Sizewell in Suffolk has a different financial set-up to Hinkley. The UK this week said it would inject another £800mn of state funds, bringing its total contribution to £2.5bn at the £20bn plant, where it is the top shareholder. Its partner EDF has no obligation to put more money in.

French officials said discussions on various options had begun several months ago with British counterparts, although they acknowledged London had flagged budgetary constraints that would have to be taken into account.

In the UK, a government official played down the talks, adding that on Hinkley Point: “Costs will be the responsibility of EDF.”

An EDF executive told the BBC on Wednesday that the French company picks up “the tab for the cost overruns”.

EDF on Tuesday warned Hinkley Point would not now be completed until 2029 at the earliest, four years later than its original start date, while the two reactors could cost up to £46bn to build at today’s prices, compared with a £18bn budget in 2016.

Other factors might play into the discussions, however. Under Prime Minister Rishi Sunak, Britain took the political initiative to eject Chinese group CGN as an investor in Sizewell — leaving that project in need of fresh private capital, but also prompting CGN to pull back from Hinkley, where it is a 33.5 per cent shareholder.

The Chinese group has fulfilled its contracted payments on Hinkley but has no obligation to fund over-costs and stopped doing so a few months ago.

“The French don’t have many levers here but the CGN issue is a very real one,” a third person close to the talks said.

Finding private investors to make up the Hinkley shortfall may be tough, several people close to the group said, although formulas such as state guarantees could be discussed.

EDF is only just coming out of a period of financial turmoil, and has big investments to make at home, too, in the coming decades.
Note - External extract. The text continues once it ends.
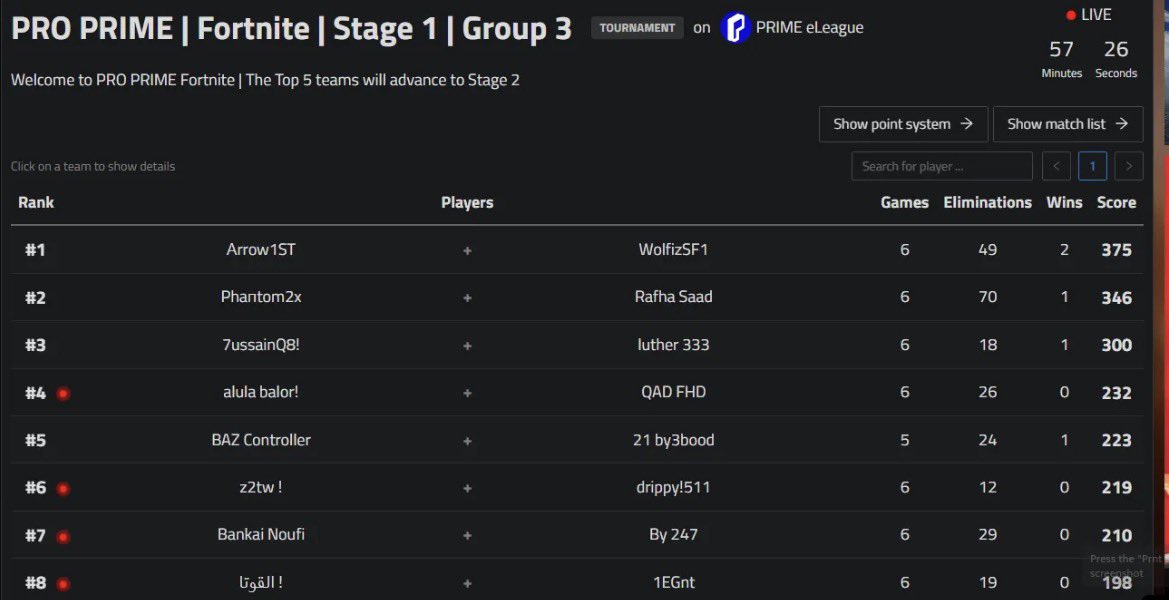The width and height of the screenshot is (1169, 600).
Task: Select page 1 in pagination
Action: click(x=1092, y=166)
It was fully renationalised last year.

“Our goal here . . . is for what’s happening at Hinkley Point, with the delays and the issue with the Chinese partner’s decision, not to impact EDF’s financial trajectory excessively,” the French economy ministry official said. 
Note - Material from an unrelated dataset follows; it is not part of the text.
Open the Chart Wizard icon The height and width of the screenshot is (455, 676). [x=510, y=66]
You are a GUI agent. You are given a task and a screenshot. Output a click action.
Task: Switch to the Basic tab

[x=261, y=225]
However, one UK nuclear industry figure said that EDF’s plight at Hinkley was the consequence of signing up to a deal with the UK government a decade ago, which at the time was criticised for being too generous to the French group.

Under a so-called contract for difference signed with the state, construction costs are not covered but future electricity production is backed up by subsidies in case power prices fall below a certain threshold.